Other times, the very scripting yielded logical problems:


Goodbye Columbus... and America: The Wyld Stallyns' fathers make them do chores and they use the booth to go on a cruise aboard the Santa Maria. Their shenanigans make Columbus give up his expedition. With America a sylvan wilderness, Rufus shows up as a Brit and explains everything that happened.

QUESTION: How does Rufus even exist in the altered timeline, or even Bill and Ted? He makes a shaky explanation that his family never immigrated from England, though. However, it doesn't explain the time machines or why the Stallyns' didn't vanish when Columbus turned his ships around to go back to Spain.

The existence of phone booths in this alternate timeline raises further questions.

Bill and Ted's Excellent Adventure in Babysitting: Bill and Ted go back to the 1970's in order to procure Mr. Preston's old guitar and wind up babysitting themselves.

QUESTION: What about the rules about interacting with yourself (or your relatives) in the past? Sure, it happened in EA, but that was purely by accident and resulted in a Pre-Destination Paradox. In the latter episodes of Season 1, there was concern about adverse effects that would occur when one intentionally screws around in his own past. As such, that action was deemed off-limits.

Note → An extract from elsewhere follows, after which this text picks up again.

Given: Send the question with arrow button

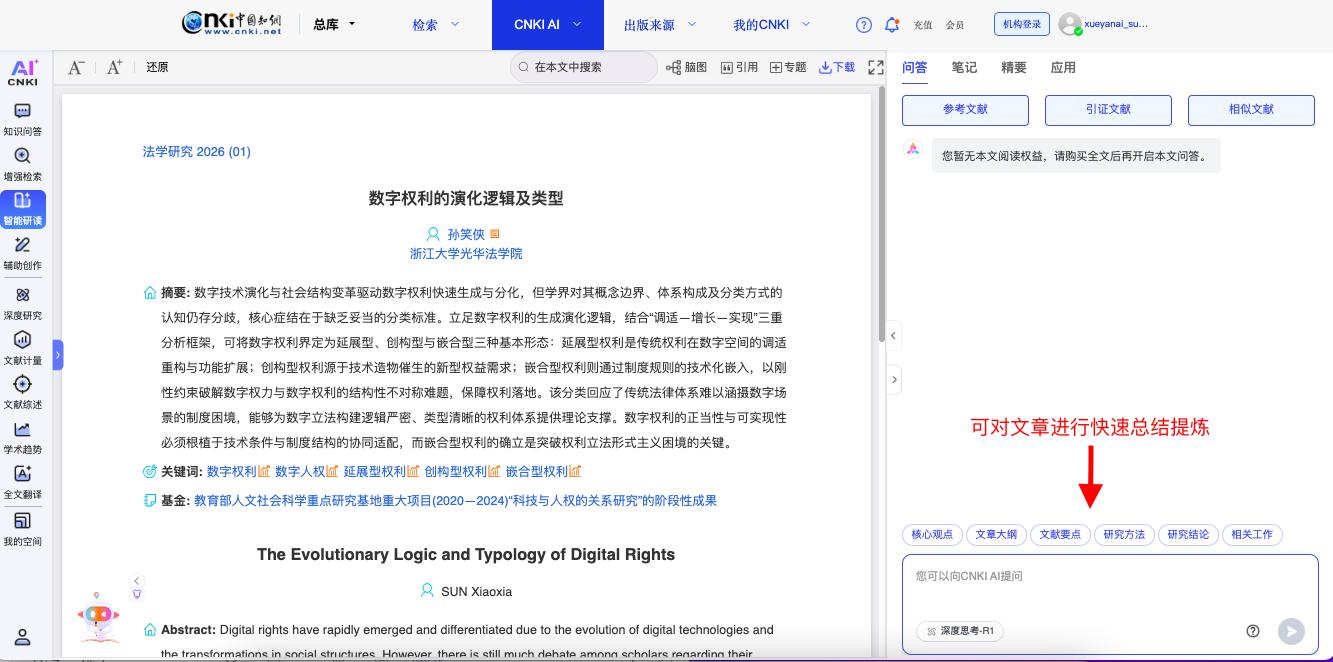Looking at the screenshot, I should (x=1291, y=631).
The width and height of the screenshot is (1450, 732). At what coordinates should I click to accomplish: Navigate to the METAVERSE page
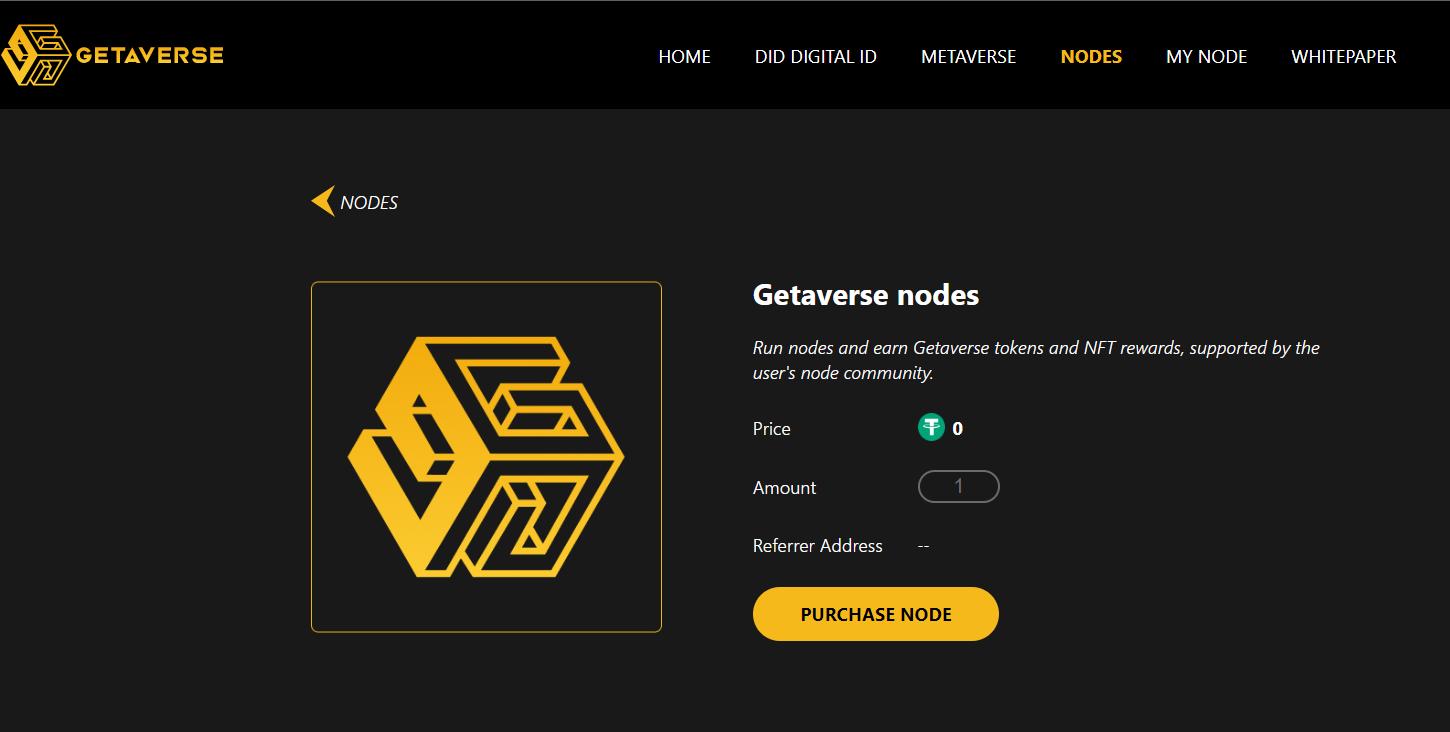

Even the jokes suffered. You had half-hearted Siskel and Ebert parodies who hated Leonrado's artwork and a Sherlock Holmes who is obsessed with the Hound of the Baskervilles. Probably the best one of the season involved Not-Mister Rodger's manager not finishing school.

HB may have had that one egregious plot hole in Pocket Watch and a few historical goofs here and there, but there was at least competence. DiC's output would tend to seem like the staff just didn't care about what they were doing.

Season 2 would only last for eight episodes before succumbing to the Curse of FOX. I have explained this phenomena during my review of the Napoleon Dynamite cartoon.


VERDICT

Season 1 had so much going for it that the dissolution of those factors really hurt during the transition to DiC. It wasn't always perfect, but it was appropriate as a Stallyns outing. Season 2, well, if you don't watch and just let it play on your iPad as you lay down in bed... it can help you get to sleep. It worked with me three out of four times. 

I say give it watch, you can Hulu it and if you don't like that, there's always YouTube. Definitely check out the HB episodes; skip Season 2 unless you're very patient or curious.




I'm DLAbaoaqu. Be excellent to each other.